DATA EXTRACTS:
»»
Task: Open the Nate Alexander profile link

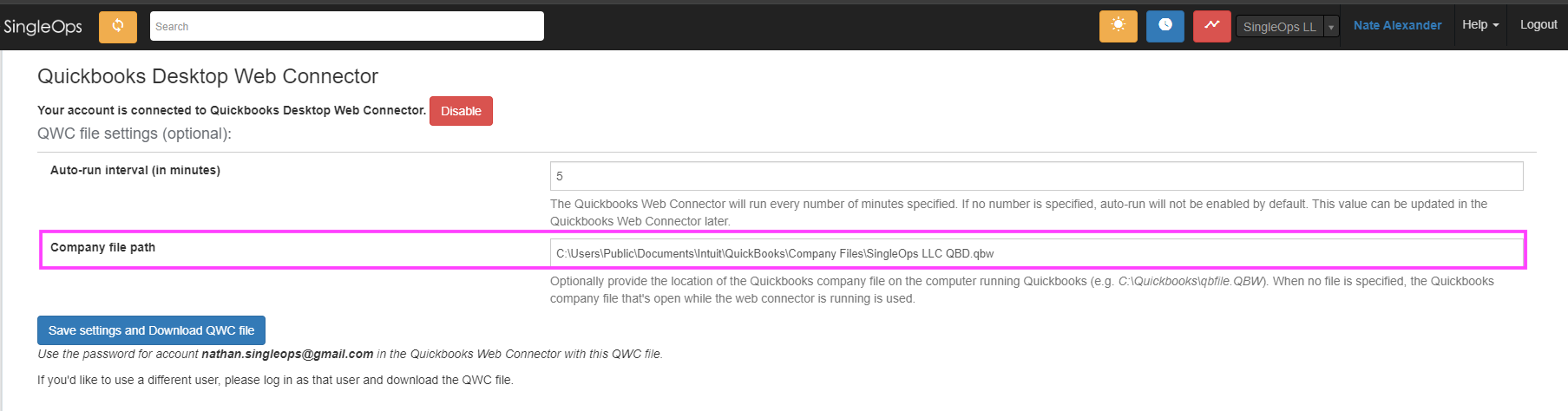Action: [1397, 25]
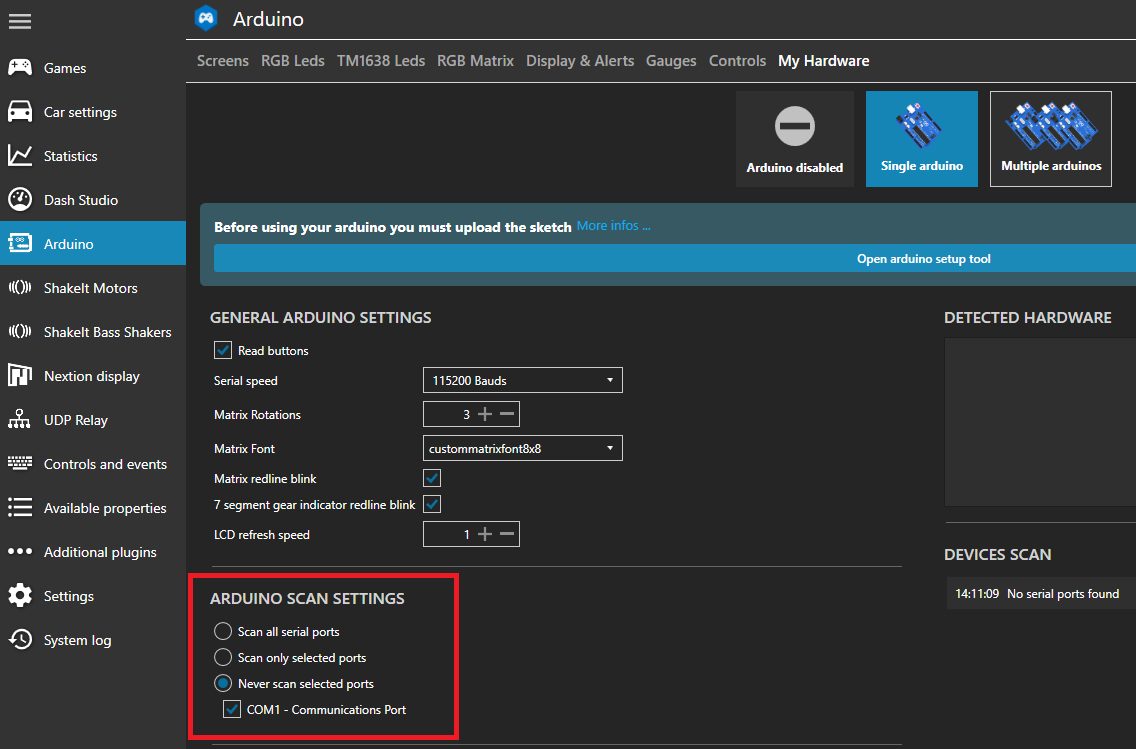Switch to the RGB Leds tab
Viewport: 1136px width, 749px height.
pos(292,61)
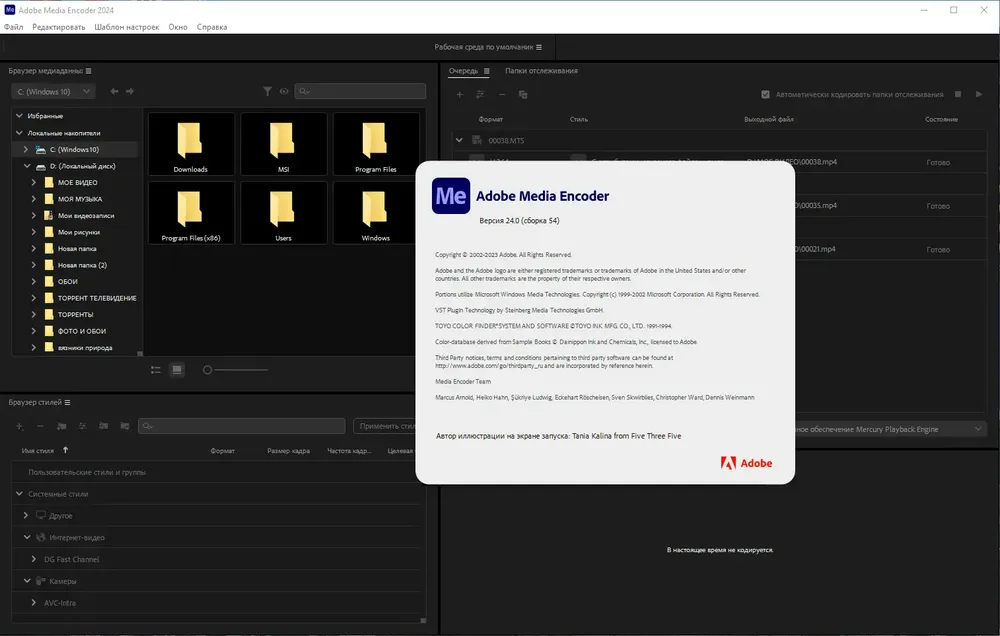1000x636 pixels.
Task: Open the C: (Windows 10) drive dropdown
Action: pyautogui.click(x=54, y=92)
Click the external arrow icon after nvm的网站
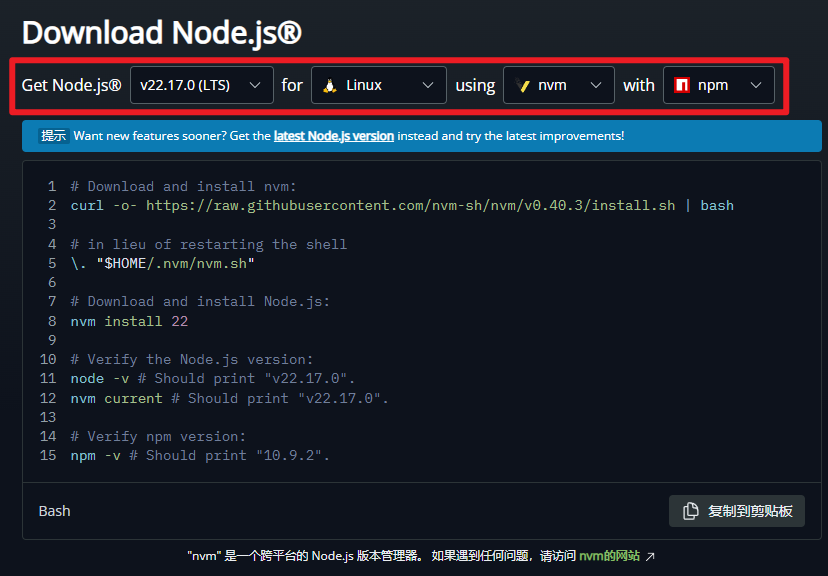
««
TASK BRIEF: Without the pictures, set down every entry exactly.

SOLUTION TO THIS PROBLEM:
Task: Open the Nate Alexander profile link

Action: [1397, 25]
Switch to the RGB Leds tab
Viewport: 1136px width, 749px height.
pos(292,61)
1000x636 pixels.
Task: Open the C: (Windows 10) drive dropdown
Action: pyautogui.click(x=54, y=92)
Click the external arrow icon after nvm的网站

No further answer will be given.